* _Given task_
List every line of the items that contains the word "resolution", matching case exactly.

* _Working data_
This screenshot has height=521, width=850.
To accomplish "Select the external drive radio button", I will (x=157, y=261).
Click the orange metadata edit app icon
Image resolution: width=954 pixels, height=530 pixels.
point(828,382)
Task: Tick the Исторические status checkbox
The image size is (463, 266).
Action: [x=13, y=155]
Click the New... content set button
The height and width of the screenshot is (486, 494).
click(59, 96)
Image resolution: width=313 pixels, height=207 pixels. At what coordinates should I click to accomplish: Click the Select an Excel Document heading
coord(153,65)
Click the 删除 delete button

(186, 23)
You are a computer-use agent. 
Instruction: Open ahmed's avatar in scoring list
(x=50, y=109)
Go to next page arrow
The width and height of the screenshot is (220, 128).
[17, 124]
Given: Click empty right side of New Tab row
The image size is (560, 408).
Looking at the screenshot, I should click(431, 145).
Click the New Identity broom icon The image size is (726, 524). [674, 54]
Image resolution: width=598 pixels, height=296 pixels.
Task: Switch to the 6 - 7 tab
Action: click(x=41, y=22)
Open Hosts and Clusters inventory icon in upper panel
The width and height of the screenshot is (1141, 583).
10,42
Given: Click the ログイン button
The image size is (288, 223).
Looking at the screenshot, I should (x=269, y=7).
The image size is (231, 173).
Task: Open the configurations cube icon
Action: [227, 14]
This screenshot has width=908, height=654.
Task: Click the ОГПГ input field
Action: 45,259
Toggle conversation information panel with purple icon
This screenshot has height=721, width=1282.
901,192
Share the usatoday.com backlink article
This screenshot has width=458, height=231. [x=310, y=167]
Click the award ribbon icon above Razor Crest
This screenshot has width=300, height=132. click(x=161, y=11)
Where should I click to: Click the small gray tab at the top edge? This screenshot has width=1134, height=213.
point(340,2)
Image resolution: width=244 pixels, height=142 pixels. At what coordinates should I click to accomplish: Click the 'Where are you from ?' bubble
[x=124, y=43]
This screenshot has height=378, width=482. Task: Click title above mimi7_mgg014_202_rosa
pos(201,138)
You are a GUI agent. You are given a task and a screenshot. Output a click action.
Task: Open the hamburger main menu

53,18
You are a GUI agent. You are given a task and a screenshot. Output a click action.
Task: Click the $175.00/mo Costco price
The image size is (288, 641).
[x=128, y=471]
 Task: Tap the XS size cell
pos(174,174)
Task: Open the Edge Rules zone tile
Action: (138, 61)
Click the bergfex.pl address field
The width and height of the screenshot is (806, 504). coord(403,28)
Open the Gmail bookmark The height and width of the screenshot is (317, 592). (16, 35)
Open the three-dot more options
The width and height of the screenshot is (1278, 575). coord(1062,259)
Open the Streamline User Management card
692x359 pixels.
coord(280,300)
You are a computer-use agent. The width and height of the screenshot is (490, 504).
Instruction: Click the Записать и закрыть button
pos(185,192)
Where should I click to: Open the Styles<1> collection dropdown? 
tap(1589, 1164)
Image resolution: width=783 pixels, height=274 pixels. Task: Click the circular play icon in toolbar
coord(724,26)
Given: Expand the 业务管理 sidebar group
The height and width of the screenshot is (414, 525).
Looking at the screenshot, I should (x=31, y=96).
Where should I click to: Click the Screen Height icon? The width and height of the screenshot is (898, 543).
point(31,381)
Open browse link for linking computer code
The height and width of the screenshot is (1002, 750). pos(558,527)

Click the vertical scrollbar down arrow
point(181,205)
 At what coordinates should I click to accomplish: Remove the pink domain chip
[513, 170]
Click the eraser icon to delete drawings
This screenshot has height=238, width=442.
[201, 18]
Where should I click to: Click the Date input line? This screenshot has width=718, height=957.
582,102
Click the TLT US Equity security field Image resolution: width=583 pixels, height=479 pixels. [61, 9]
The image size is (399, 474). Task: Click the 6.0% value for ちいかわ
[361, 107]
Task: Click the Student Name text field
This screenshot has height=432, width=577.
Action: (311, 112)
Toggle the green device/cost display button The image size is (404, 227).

* _Final answer_
Image resolution: width=954 pixels, height=530 pixels.
Image resolution: width=313 pixels, height=207 pixels. At what coordinates should I click to accomplish: Click the Select an Excel Document heading
Image resolution: width=598 pixels, height=296 pixels.
Image resolution: width=244 pixels, height=142 pixels. At what coordinates should I click to accomplish: Click the 'Where are you from ?' bubble
Image resolution: width=783 pixels, height=274 pixels. Task: Click the circular play icon in toolbar
Click the TLT US Equity security field Image resolution: width=583 pixels, height=479 pixels. [61, 9]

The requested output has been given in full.